Numéro 1 - Printemps 2017

***

Le poste de brouillage


Le poste de brouillage

David Baudemont

« Ici Londres. Les Français parlent aux Français. Les forces françaises libres combattent pour la liberté. En Normandie, la ligne de front a atteint les faubourgs de Caen. Les troupes alliées reprennent la ville aux forces allemandes, quartier par quartier. Dans le Nord, Lille est encerclée par les forces alliées. L’aviation américaine bombarde sans relâche les positions allemandes. C’est un rude combat pour la liberté. Qu’importe le sang versé, l’ennemi doit plier l’échine, il est aux abois. »

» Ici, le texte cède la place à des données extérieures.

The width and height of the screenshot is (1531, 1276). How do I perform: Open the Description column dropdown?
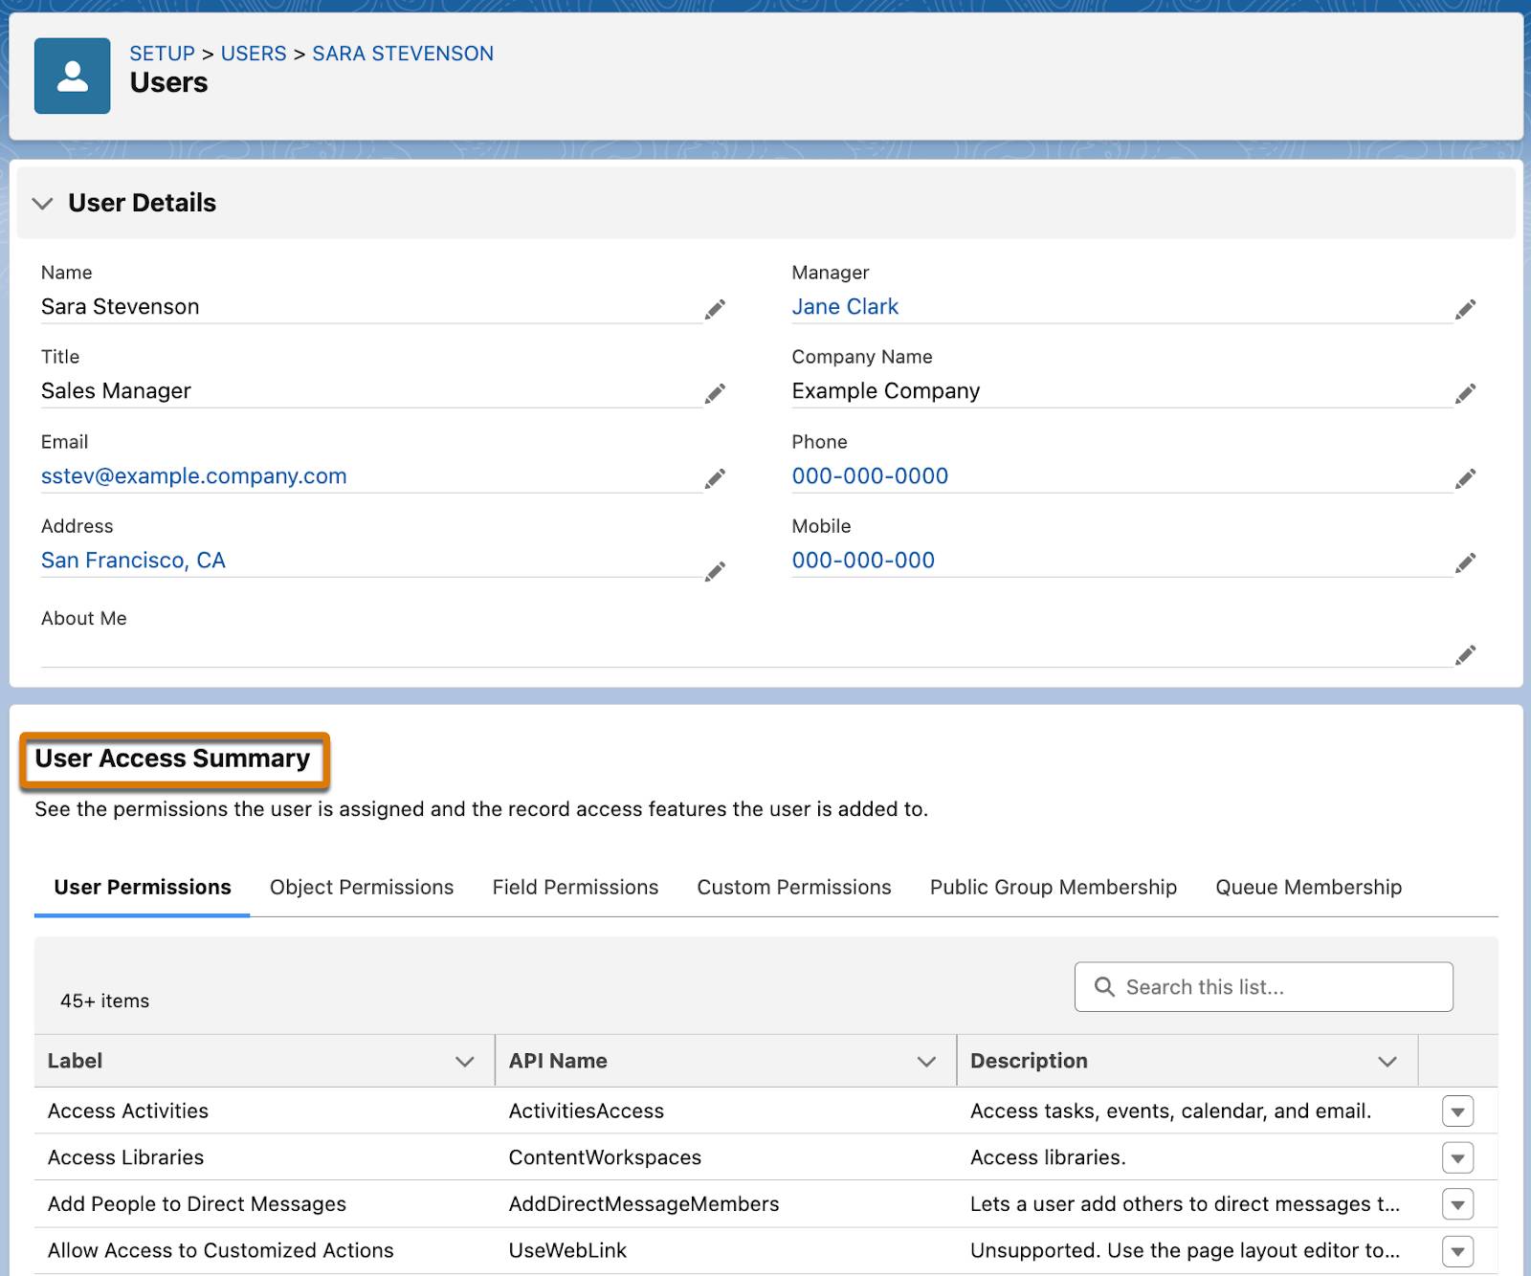click(x=1386, y=1061)
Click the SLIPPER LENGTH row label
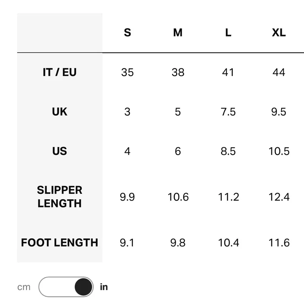This screenshot has height=304, width=304. 60,197
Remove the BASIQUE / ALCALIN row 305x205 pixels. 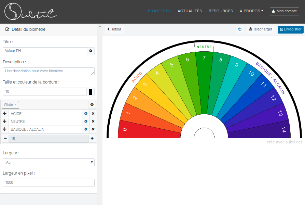tap(93, 129)
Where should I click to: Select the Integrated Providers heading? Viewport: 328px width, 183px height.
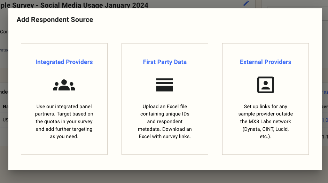[x=64, y=62]
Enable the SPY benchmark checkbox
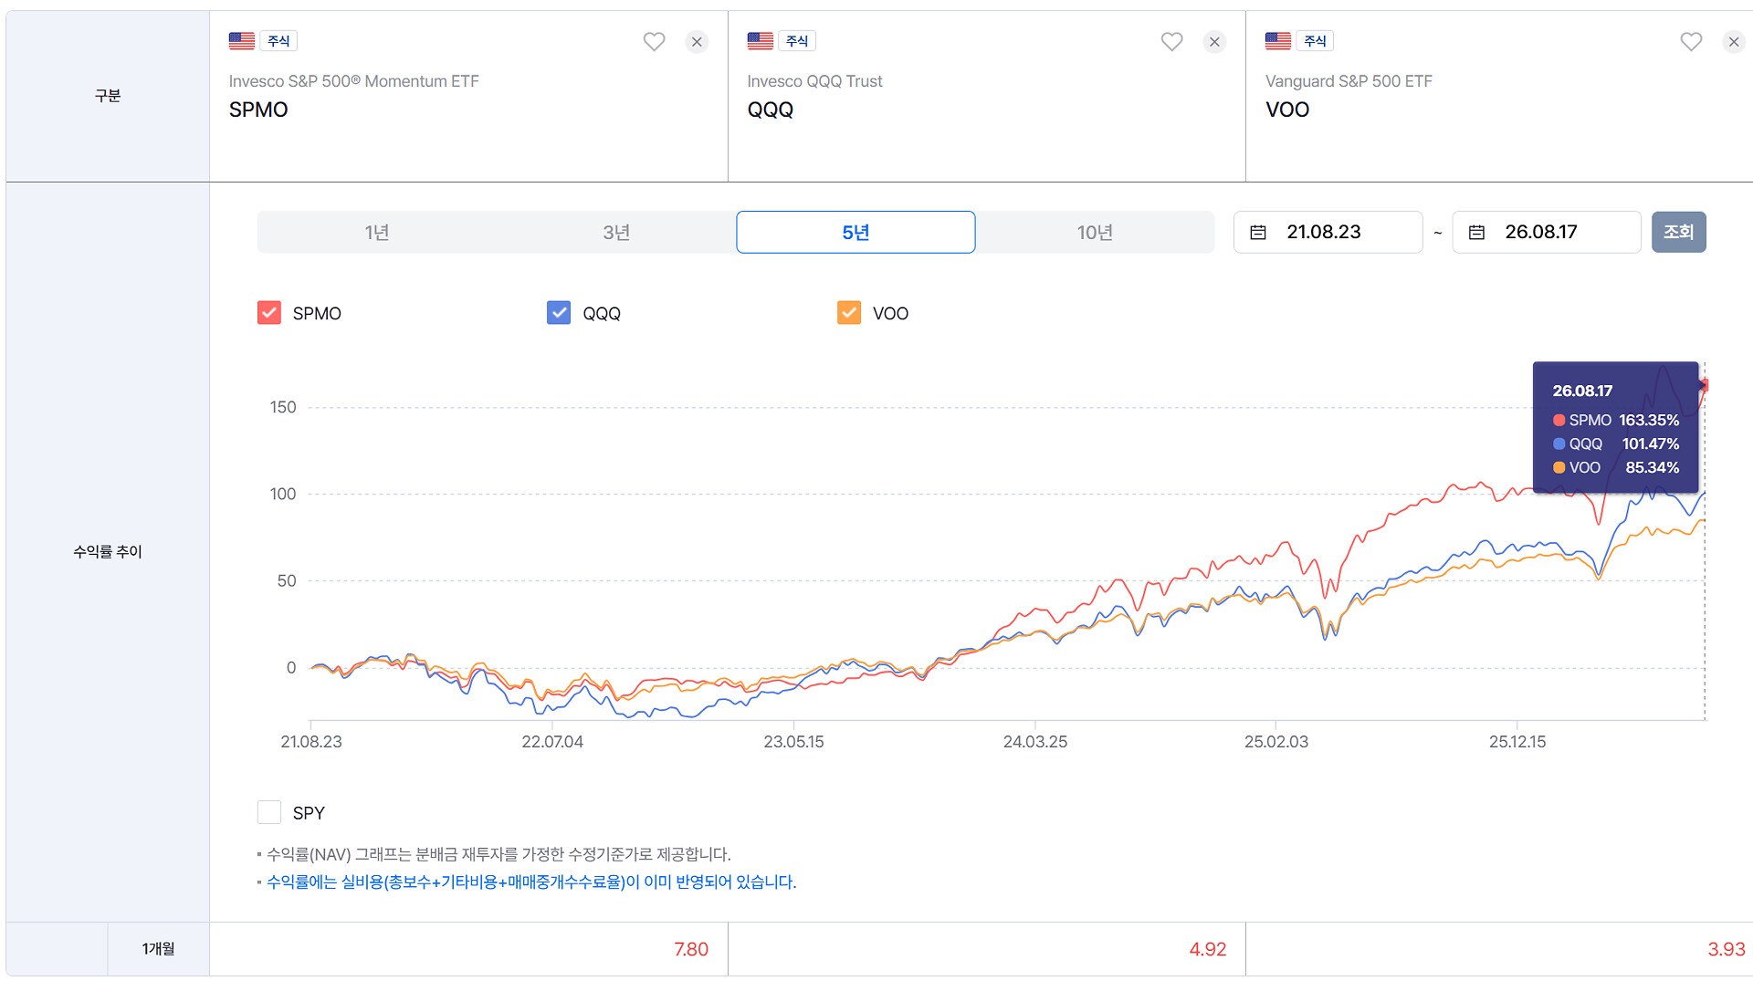1753x981 pixels. [x=269, y=812]
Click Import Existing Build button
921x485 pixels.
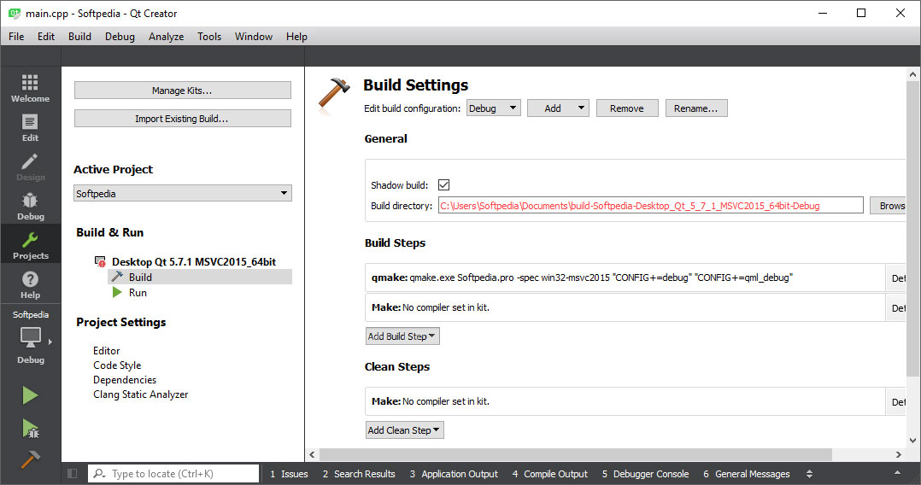[182, 119]
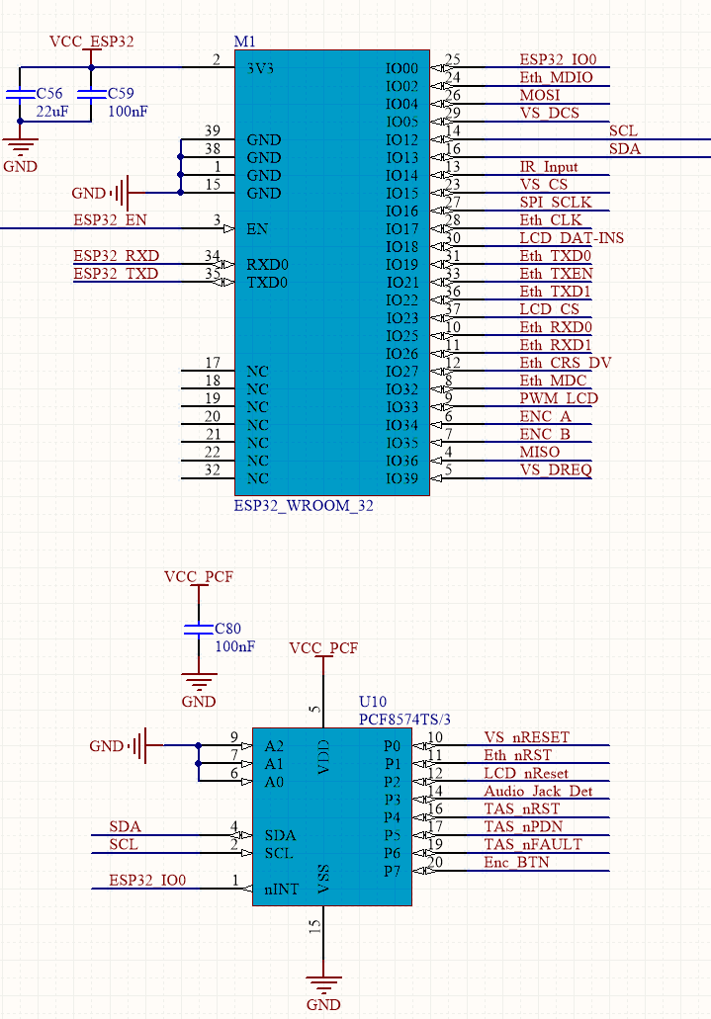This screenshot has height=1019, width=711.
Task: Click capacitor C59 100nF symbol
Action: 91,94
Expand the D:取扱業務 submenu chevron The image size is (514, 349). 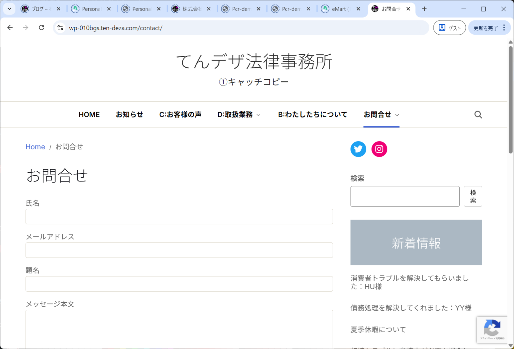point(259,115)
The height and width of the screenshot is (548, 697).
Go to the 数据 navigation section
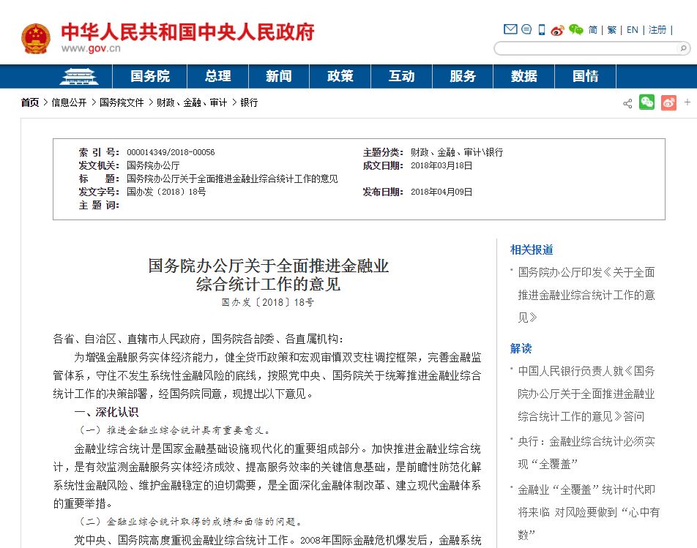(x=524, y=77)
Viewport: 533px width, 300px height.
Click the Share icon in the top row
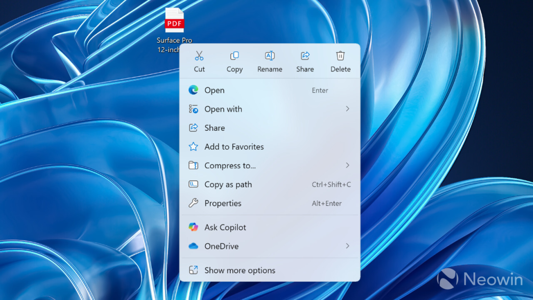[x=305, y=55]
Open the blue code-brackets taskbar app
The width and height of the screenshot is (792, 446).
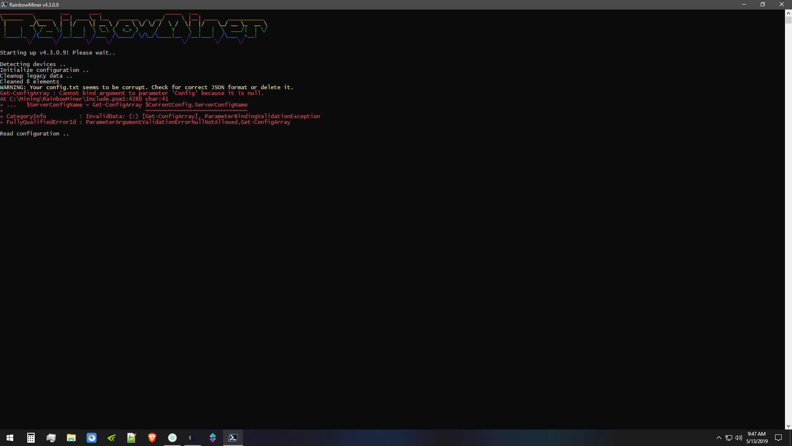(192, 438)
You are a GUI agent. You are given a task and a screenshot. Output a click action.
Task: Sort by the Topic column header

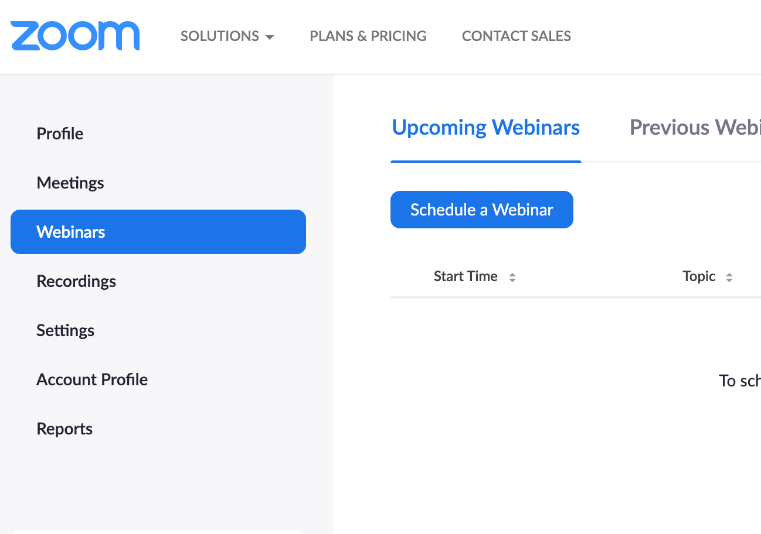coord(699,276)
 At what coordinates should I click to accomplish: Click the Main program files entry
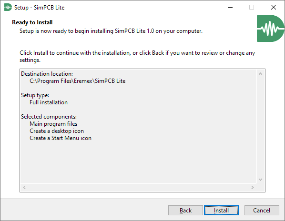(x=53, y=124)

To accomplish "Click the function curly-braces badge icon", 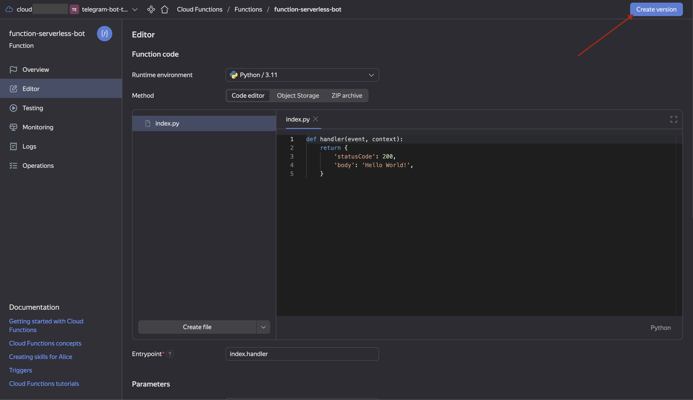I will click(x=104, y=34).
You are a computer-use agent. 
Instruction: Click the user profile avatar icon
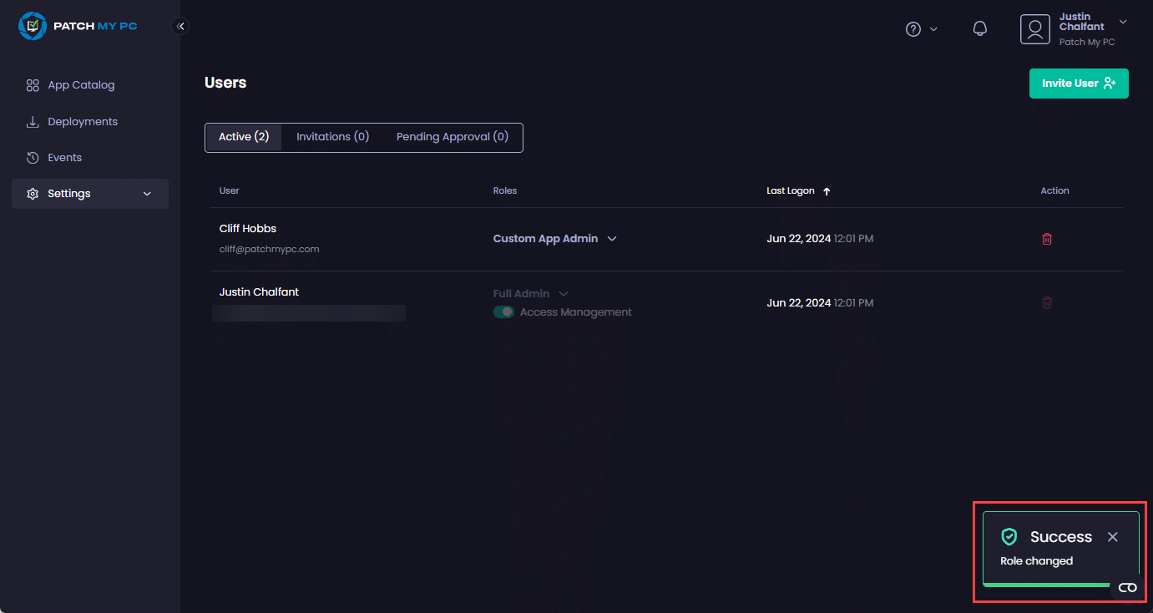[x=1034, y=29]
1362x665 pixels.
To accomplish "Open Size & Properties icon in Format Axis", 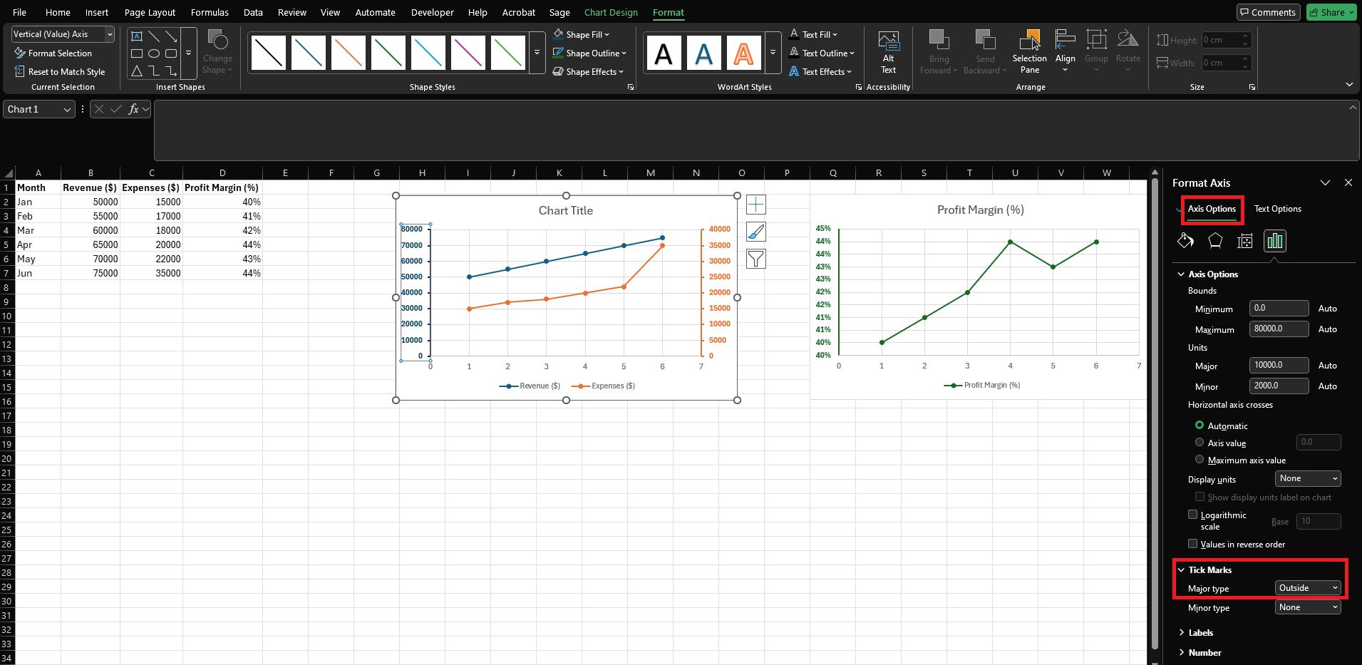I will (x=1244, y=241).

Voyons ça. Bobine Tesla, condensateur. OK, ça m’a tout l’air d’être un émetteur radio TSF bricolé. Années quarante, quarante-cinq peut-être. Westinghouse…, il y a des composantes américaines. La valise par contre, c’est signé FFI.

Ah ! La résistance !

Ça m’en a tout l’air. Vers 1943 ou 44. Avant ça, il n’y aurait pas eu de matériel Westinghouse.

« Et maintenant, quelques messages personnels. De Louise à Roger : le manchot la serre dans ses bras. Je répète. De Louise à Roger : le manchot la serre dans ses bras. De Moulin Rouge à Rose trémière : le fantôme n’est pas bavard. Je répète. De Moulin Rouge à Rose trémière : le fantôme n’est pas bavard. »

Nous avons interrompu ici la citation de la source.